Copy out every one of the rows below word for word, leaving out the pictures.

# # # # # # #

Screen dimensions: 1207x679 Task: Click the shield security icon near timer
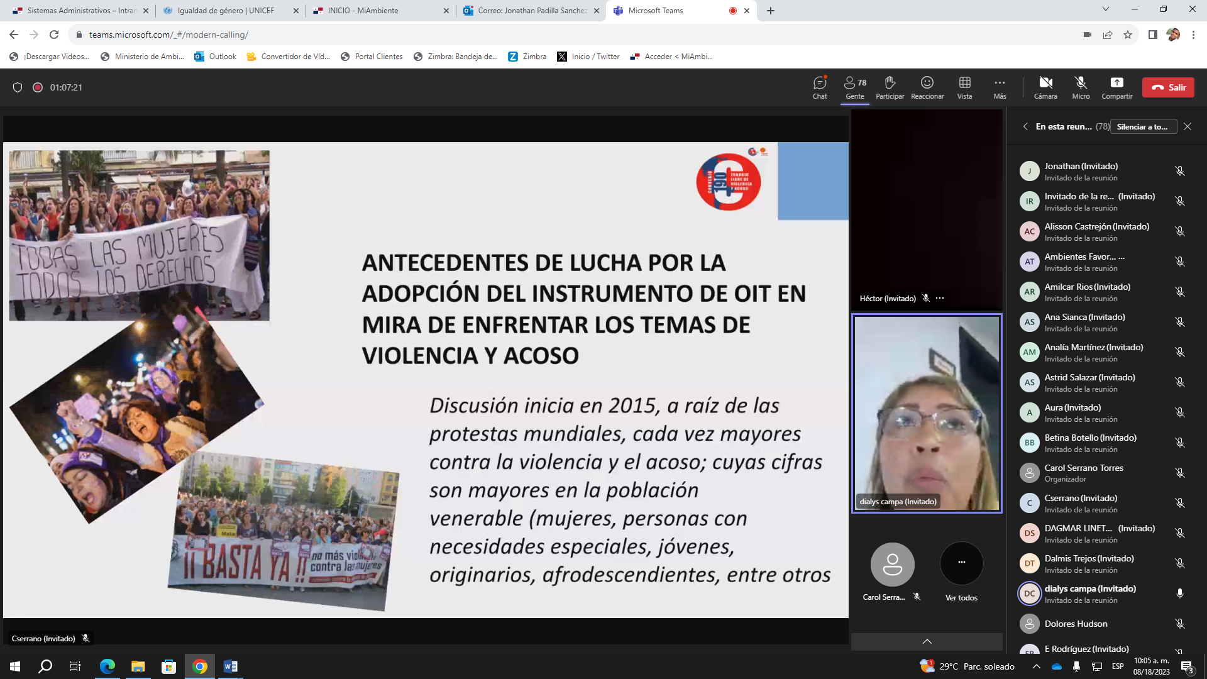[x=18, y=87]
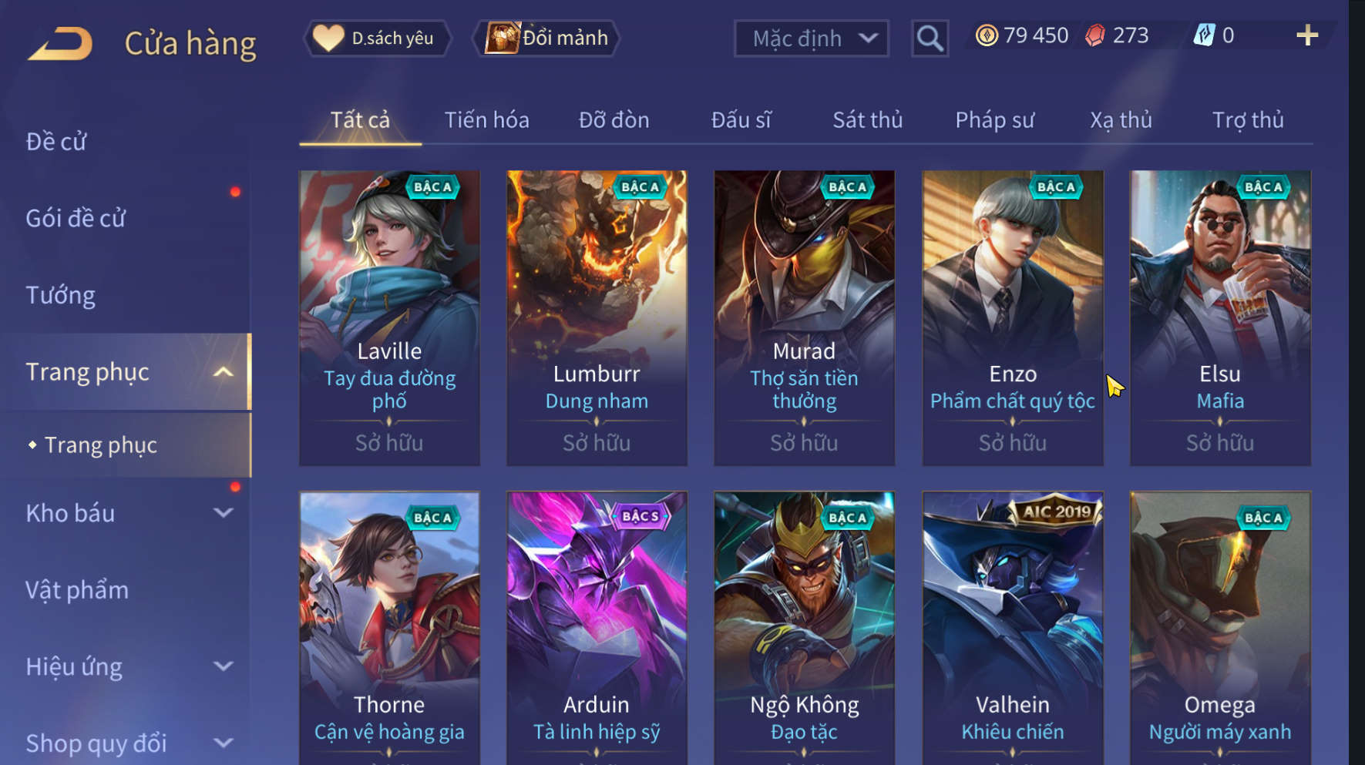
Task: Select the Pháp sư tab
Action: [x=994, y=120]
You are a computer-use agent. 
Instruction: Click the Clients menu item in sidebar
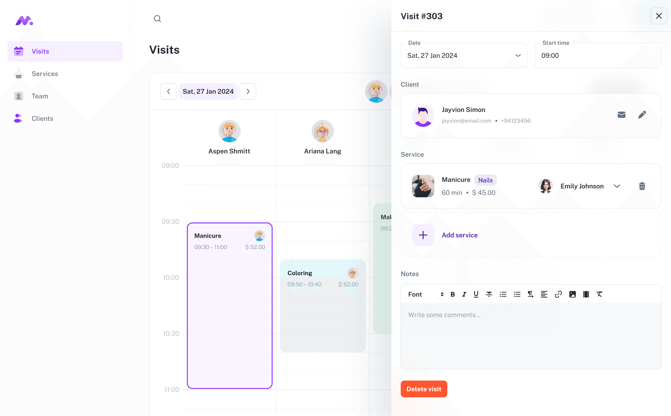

# # # # # # #

_Exercise result_
Screen dimensions: 1207x679 Task: Click the shield security icon near timer
[x=18, y=87]
Task: Select the Pháp sư tab
Action: [x=994, y=120]
You are a computer-use agent. 
Instruction: Click the Clients menu item in sidebar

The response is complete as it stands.